I am working on a beam pipeline to process a json and write it to bigquery. The JSON is like this.
{
"message": [{
"name": "abc",
"itemId": "2123",
"itemName": "test"
}, {
"name": "vfg",
"itemId": "56457",
"itemName": "Chicken"
}],
"publishDate": "2017-10-26T04:54:16.207Z"
}
I parse this using Jackson to the below structure.
class Feed{
List<Message> messages;
TimeStamp publishDate;
}
public class Message implements Serializable{
/**
*
*/
private static final long serialVersionUID = 1L;
private String key;
private String value;
private Map<String, String> eventItemMap = new HashMap<>();
this property translate the list of map as a single map with all the key-value pair together. because, the messages property will be parsed as list of HashMap objets for each key/value. This will be translated to a single map.

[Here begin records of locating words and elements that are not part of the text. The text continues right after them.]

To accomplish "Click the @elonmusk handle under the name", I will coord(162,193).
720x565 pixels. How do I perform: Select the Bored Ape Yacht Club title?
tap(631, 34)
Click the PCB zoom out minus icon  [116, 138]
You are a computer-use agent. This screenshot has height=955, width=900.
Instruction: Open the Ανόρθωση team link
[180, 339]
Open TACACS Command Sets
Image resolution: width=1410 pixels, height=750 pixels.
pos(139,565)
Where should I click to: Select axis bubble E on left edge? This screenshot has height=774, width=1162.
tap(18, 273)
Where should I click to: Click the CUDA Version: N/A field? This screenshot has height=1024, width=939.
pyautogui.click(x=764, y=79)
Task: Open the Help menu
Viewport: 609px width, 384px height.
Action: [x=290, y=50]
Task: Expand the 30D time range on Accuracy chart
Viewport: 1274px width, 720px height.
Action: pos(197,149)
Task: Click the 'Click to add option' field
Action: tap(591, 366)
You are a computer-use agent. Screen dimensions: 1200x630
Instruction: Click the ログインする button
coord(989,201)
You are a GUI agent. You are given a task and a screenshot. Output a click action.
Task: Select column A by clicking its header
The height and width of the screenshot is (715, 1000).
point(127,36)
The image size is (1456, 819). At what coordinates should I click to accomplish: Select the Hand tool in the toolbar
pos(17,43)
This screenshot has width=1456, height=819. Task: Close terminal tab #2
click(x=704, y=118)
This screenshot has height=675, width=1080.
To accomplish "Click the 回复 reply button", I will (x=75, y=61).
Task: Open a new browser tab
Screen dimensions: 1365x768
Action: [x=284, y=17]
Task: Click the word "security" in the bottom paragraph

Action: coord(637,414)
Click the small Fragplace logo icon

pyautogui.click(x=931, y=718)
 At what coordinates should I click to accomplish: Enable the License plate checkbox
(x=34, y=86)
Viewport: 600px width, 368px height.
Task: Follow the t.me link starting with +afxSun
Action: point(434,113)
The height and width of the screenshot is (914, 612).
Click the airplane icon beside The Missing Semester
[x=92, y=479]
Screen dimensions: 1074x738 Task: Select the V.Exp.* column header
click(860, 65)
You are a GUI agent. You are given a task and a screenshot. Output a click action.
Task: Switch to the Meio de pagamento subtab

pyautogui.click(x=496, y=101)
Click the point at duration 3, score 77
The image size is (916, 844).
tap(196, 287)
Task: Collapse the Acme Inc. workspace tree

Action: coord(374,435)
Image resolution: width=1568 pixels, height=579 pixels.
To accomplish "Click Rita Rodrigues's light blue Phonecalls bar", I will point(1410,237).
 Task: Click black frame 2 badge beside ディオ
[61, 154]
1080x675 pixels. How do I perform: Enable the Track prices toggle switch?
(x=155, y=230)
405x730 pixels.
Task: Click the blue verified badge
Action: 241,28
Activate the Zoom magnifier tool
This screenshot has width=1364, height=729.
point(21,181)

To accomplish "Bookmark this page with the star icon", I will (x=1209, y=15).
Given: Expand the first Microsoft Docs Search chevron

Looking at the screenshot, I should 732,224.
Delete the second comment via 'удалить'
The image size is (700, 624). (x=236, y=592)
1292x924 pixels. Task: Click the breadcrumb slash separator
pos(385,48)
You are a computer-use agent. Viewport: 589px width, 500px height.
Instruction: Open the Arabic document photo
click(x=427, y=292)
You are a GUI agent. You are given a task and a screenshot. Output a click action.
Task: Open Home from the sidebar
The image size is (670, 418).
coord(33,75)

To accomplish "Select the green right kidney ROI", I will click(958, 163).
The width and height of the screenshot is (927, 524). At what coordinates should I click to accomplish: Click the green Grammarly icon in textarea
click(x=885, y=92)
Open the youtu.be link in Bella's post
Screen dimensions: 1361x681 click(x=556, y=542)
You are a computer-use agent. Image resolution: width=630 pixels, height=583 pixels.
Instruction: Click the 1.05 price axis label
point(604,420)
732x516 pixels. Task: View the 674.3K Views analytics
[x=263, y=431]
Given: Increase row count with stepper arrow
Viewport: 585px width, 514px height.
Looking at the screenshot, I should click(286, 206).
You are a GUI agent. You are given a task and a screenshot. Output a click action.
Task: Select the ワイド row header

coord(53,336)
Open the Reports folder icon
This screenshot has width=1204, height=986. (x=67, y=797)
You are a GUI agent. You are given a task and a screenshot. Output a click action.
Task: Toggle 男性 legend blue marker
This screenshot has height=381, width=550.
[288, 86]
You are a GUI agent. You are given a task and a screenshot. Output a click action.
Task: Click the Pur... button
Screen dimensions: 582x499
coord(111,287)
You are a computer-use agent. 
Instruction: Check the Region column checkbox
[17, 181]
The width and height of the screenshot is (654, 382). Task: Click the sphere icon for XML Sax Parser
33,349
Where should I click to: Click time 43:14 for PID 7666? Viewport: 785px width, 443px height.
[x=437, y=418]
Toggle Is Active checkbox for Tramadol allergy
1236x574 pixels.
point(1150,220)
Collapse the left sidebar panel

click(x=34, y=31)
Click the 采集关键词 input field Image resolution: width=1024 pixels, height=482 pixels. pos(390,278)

Now in my pipeline, I will convert the collection as
PCollection<KV<String, Feed>>
to write it to different tables based on a property in the class. I have written a transform to do this. The requirement is to create multiple TableRows based on the number of message objects. I have a few more properties in the JSON to along with publishDate which would be added to the tableRow and each message properties. So the table would be as follows.
id, name, field1, field2, message1.property1, message1.property2...
id, name, field1, field2, message2.property1, message2.property2...
I tried to create the below transformation. But, not sure how it will output multiple rows based on the message list.
private class BuildRowListFn extends DoFn<KV<String, Feed>, List<TableRow>> {
@ProcessElement
public void processElement(ProcessContext context) {
Feed feed = context.element().getValue();
List<Message> messages = feed.getMessage();
List<TableRow> rows = new ArrayList<>();
messages.forEach((message) -> {
TableRow row = new TableRow();
row.set("column1", feed.getPublishDate());
row.set("column2", message.getEventItemMap().get("key1"));
row.set("column3", message.getEventItemMap().get("key2"));
rows.add(row);
}
);
}
But, this also will be a List which I won't be able to apply the BigQueryIO.write transformation.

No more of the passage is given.